● Reading passage

A primary benefit of the instant invention is that it is a hockey equipment rack that is compact in storage (especially for storage in a vehicle) but which is easily assembled for use, for example, in a motel or hotel room.  The instant invention
is a hockey equipment rack composed of at least two intersecting panels.  The panels are easily dismounted for storage.  Apertures, protrusions and/or cutouts in the panel(s) are provided for positioning hockey equipment.


More specifically, the instant invention is a hockey equipment rack, comprising: (a) a first panel, the first panel having a top and a bottom, the first panel defining an upwardly projecting cutout therein from the bottom toward the top, the
first panel defining an aperture therein so that hockey equipment can be positioned in the aperture; and (b) a second panel, the second panel having a top and a bottom, the second panel defining a downwardly projecting cut-out therein from the top toward
the bottom, the downwardly projecting cut-out intersecting with the upwardly projecting cutout of the first panel so that the first panel and the second panel form a free standing hockey equipment rack.

● Direction 1
Please transcribe the hockey rack passage, starting with "More specifically, the" and going on through "hockey equipment rack.".
● Direction 2
Answer these questions from the hockey rack passage:
(a) Where, for example, can the rack be assembled for use?
(b) What features in the panels are provided for positioning hockey equipment?
(c) In which direction does the cutout in the second panel project?

● Dataset excerpts
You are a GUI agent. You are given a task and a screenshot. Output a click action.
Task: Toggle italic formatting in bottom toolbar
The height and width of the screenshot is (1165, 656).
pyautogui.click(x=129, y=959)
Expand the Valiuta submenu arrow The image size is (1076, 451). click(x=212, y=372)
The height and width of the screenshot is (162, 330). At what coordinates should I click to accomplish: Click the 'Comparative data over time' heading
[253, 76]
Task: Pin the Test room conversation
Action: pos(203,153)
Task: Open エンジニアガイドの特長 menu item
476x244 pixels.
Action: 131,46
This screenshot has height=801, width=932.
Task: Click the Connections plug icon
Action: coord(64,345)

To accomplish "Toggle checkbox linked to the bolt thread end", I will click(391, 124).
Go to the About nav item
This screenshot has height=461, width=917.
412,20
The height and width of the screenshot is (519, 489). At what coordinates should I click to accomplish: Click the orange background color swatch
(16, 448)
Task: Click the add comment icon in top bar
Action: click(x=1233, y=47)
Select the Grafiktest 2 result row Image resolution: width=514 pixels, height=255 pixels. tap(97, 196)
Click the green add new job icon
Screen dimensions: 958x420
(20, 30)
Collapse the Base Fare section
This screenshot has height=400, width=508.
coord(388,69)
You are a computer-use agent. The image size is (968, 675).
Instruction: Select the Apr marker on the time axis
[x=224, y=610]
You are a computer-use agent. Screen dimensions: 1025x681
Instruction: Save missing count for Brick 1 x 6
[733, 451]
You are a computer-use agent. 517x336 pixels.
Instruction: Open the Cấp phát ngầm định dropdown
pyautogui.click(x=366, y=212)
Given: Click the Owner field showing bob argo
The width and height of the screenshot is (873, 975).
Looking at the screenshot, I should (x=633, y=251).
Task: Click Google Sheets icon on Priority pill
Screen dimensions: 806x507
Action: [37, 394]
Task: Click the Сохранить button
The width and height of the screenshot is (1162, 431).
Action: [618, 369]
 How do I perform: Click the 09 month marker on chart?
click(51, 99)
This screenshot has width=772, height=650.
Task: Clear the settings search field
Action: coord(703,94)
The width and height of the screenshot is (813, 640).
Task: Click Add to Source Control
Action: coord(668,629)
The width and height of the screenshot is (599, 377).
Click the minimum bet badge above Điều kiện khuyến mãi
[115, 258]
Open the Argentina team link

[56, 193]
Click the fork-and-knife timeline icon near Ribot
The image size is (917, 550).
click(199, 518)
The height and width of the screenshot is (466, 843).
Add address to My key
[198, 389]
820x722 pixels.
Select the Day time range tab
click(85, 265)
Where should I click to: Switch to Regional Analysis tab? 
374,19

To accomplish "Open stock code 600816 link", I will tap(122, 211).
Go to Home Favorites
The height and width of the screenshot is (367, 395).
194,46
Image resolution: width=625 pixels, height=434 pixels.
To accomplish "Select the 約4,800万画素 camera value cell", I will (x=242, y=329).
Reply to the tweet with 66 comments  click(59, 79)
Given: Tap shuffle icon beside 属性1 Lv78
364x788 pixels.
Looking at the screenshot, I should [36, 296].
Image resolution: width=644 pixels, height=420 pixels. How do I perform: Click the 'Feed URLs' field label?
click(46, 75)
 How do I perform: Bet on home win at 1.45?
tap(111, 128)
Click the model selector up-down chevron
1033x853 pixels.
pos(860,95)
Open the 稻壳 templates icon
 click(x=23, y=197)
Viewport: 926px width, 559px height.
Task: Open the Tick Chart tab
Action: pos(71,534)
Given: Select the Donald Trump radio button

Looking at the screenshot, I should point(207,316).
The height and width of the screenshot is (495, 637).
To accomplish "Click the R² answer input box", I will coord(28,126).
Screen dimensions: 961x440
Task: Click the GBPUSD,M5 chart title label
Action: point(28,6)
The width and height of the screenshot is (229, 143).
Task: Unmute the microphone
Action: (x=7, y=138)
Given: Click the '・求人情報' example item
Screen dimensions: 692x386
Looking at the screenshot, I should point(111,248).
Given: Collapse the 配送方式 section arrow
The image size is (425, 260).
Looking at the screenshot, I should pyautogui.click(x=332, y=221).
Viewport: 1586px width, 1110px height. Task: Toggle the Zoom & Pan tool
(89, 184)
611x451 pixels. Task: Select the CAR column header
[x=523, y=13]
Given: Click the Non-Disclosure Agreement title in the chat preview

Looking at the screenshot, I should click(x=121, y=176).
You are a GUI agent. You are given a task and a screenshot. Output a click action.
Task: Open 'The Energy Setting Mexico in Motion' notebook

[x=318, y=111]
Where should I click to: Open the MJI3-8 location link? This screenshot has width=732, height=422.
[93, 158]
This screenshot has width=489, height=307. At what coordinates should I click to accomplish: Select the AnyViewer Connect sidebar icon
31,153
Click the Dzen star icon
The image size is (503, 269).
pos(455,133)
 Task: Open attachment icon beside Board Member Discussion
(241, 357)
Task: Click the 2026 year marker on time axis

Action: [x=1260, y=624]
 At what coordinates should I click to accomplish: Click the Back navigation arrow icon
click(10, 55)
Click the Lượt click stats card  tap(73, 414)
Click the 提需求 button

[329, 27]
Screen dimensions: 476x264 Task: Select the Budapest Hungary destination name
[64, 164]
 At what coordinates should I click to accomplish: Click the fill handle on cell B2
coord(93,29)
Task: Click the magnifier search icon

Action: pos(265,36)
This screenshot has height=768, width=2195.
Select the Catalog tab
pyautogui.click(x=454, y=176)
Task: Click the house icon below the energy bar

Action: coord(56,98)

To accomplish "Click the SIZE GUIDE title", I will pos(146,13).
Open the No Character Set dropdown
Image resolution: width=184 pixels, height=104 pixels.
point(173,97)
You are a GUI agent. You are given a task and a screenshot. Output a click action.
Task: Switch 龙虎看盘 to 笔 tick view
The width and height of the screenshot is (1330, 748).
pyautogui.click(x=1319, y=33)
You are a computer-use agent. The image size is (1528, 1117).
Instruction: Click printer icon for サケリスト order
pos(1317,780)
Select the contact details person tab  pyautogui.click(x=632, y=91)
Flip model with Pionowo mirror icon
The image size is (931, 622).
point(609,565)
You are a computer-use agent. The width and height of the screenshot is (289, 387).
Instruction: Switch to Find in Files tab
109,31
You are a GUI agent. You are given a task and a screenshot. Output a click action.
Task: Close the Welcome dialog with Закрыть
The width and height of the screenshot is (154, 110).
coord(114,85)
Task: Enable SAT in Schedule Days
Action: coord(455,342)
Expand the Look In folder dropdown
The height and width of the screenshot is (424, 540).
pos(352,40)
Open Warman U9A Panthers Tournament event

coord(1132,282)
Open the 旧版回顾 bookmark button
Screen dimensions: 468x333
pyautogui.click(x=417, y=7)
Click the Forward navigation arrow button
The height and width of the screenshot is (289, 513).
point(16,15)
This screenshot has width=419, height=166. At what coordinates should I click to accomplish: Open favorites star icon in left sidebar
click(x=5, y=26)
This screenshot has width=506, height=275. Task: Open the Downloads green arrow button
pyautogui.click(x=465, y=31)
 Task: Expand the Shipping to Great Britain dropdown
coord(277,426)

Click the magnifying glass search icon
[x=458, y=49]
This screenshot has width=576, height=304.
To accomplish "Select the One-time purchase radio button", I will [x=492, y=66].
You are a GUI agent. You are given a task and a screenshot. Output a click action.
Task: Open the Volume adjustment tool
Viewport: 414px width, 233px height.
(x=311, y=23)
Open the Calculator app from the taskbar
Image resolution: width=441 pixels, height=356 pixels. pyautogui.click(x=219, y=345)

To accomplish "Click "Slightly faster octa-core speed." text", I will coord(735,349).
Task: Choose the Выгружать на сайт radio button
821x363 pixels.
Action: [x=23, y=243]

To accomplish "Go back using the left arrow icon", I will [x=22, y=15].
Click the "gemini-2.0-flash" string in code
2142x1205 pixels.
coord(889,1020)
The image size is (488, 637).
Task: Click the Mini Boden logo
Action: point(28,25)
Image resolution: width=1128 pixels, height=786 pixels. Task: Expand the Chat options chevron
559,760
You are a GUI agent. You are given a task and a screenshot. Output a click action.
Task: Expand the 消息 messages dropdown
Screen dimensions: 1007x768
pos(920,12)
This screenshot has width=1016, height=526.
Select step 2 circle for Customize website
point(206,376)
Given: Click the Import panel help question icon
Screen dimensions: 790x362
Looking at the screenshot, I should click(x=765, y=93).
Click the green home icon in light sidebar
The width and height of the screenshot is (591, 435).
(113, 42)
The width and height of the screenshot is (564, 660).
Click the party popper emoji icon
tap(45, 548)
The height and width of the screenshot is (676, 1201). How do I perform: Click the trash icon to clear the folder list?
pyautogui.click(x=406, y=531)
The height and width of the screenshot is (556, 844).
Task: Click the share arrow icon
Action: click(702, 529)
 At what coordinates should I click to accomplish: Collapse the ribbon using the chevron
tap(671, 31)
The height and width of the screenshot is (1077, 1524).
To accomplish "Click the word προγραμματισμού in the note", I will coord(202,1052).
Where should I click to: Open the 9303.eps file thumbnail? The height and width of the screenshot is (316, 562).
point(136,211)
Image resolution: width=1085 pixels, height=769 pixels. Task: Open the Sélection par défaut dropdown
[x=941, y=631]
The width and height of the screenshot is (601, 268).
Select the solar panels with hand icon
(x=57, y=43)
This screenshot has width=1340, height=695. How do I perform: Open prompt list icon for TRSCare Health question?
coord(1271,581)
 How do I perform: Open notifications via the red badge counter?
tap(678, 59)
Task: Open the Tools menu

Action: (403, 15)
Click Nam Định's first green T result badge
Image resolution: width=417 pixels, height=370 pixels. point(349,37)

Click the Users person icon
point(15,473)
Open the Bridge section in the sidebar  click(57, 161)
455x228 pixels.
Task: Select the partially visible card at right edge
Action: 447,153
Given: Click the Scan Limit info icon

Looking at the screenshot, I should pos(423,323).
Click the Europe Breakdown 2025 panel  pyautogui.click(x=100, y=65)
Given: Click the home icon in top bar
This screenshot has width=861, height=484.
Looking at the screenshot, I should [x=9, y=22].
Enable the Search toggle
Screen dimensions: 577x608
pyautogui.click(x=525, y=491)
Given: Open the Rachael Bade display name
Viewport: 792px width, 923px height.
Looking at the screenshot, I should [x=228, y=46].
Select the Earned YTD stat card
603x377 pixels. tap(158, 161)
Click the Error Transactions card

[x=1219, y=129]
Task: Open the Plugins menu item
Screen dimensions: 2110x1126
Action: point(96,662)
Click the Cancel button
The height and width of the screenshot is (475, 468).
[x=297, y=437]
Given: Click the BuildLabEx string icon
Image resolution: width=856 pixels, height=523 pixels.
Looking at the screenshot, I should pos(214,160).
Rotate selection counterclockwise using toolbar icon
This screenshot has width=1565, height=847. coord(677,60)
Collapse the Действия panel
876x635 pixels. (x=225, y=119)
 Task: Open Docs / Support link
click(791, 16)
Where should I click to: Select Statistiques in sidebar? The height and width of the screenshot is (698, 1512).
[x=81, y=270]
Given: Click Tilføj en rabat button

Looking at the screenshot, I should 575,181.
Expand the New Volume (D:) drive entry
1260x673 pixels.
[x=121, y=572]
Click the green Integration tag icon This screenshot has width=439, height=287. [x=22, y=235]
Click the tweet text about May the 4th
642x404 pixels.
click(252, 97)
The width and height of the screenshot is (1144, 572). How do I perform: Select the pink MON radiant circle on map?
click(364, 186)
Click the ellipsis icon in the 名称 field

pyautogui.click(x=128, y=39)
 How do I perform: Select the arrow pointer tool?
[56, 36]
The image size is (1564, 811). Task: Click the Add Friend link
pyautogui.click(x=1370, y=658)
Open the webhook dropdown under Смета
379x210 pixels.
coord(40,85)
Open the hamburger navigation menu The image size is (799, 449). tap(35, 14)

● Problem solution 1
More specifically, the instant invention is a hockey equipment rack, comprising: (a) a first panel, the first panel having a top and a bottom, the first panel defining an upwardly projecting cutout therein from the bottom toward the top, the
first panel defining an aperture therein so that hockey equipment can be positioned in the aperture; and (b) a second panel, the second panel having a top and a bottom, the second panel defining a downwardly projecting cut-out therein from the top toward
the bottom, the downwardly projecting cut-out intersecting with the upwardly projecting cutout of the first panel so that the first panel and the second panel form a free standing hockey equipment rack.

● Problem solution 2
(a) In a motel or hotel room.
(b) Apertures, protrusions and/or cutouts.
(c) Downwardly, from the top toward the bottom.